> **DESCRIPTION OF THE TASK**
Extract the stretch of lines that starts at the line with "You are a computer-use agent. Viewport: 365px" and ends at the last line of the data below. Give it exactly, without pictures.

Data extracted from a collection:
┌──
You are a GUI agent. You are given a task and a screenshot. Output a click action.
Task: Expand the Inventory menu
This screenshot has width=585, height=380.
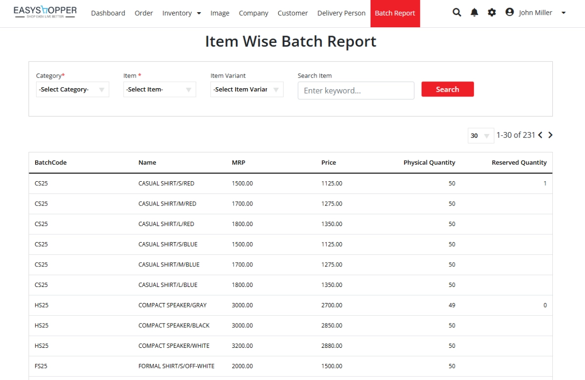click(x=181, y=13)
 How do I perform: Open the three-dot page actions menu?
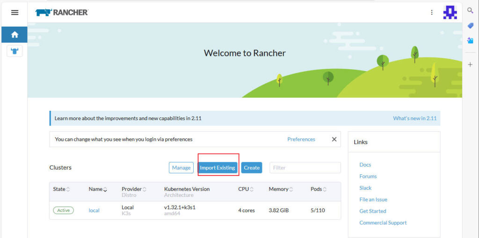tap(432, 13)
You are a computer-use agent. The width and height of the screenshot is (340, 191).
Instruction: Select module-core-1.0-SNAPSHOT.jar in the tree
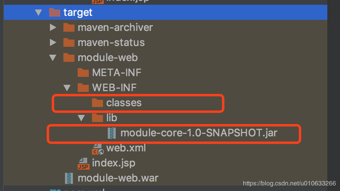[199, 133]
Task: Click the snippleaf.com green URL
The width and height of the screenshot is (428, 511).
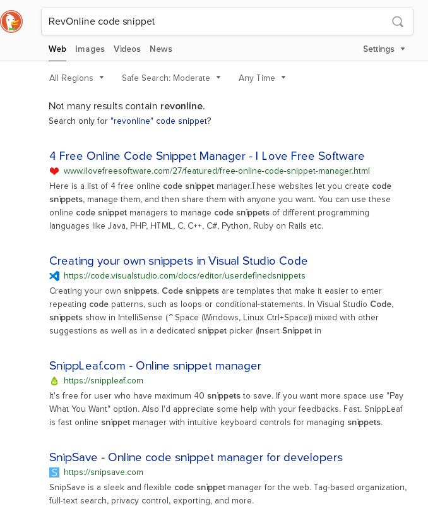Action: 103,381
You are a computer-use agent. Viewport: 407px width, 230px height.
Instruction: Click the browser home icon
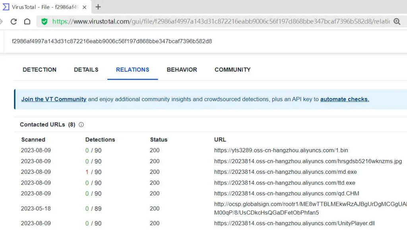[x=27, y=22]
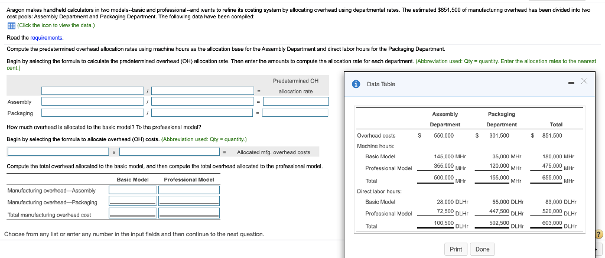Image resolution: width=605 pixels, height=258 pixels.
Task: Click Basic Model Manufacturing overhead—Assembly field
Action: (133, 190)
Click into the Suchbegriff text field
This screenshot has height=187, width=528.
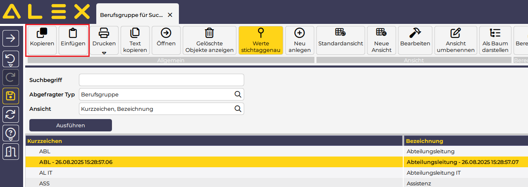(161, 80)
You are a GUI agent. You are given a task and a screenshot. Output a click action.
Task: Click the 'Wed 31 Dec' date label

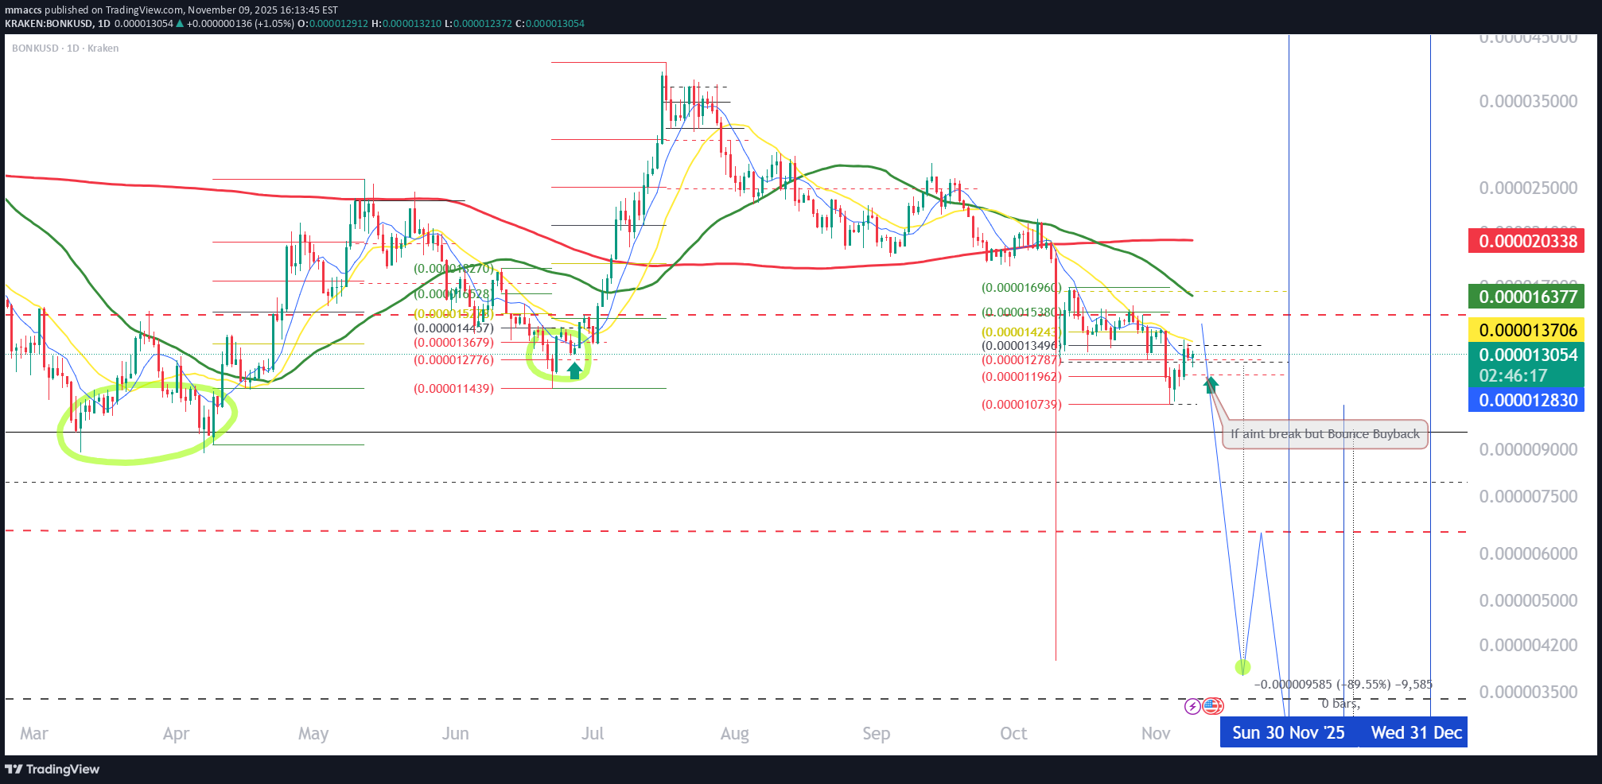coord(1416,732)
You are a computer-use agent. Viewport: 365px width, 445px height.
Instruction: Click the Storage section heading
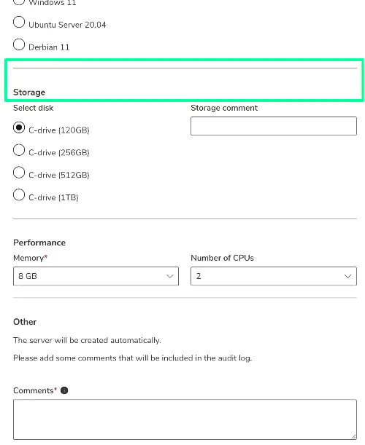pyautogui.click(x=29, y=92)
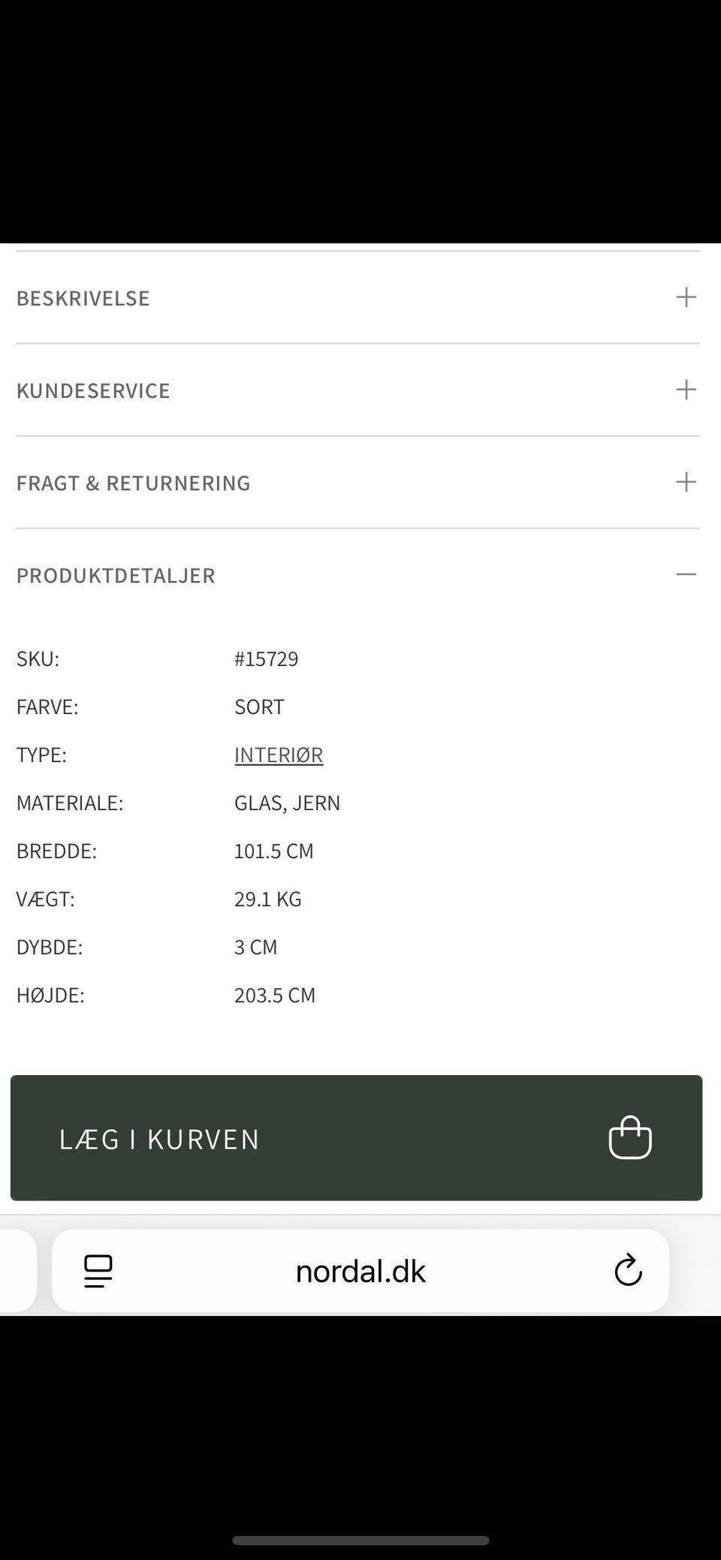Open the browser page menu icon
This screenshot has height=1560, width=721.
point(98,1271)
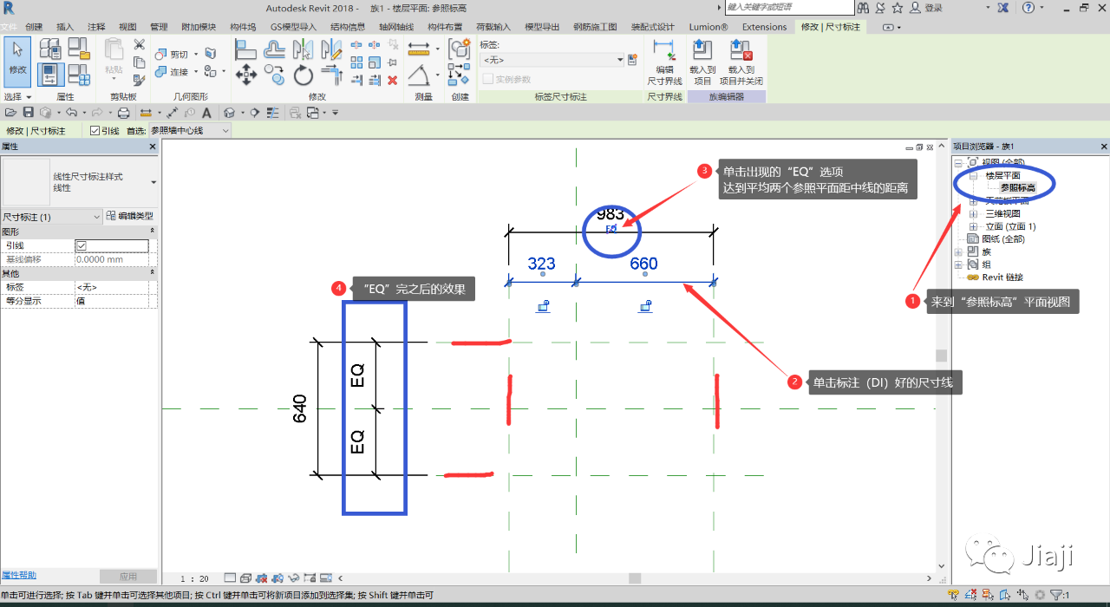Click the EQ toggle on the 983 dimension
1110x607 pixels.
611,229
└──
> **ANSWER TO THE EXERCISE**
You are a computer-use agent. Viewport: 365px width, 445px height.
Instruction: Click the Storage section heading
pyautogui.click(x=29, y=92)
Open the browser page menu icon
This screenshot has height=1560, width=721.
point(98,1271)
Click the EQ toggle on the 983 dimension
1110x607 pixels.
611,229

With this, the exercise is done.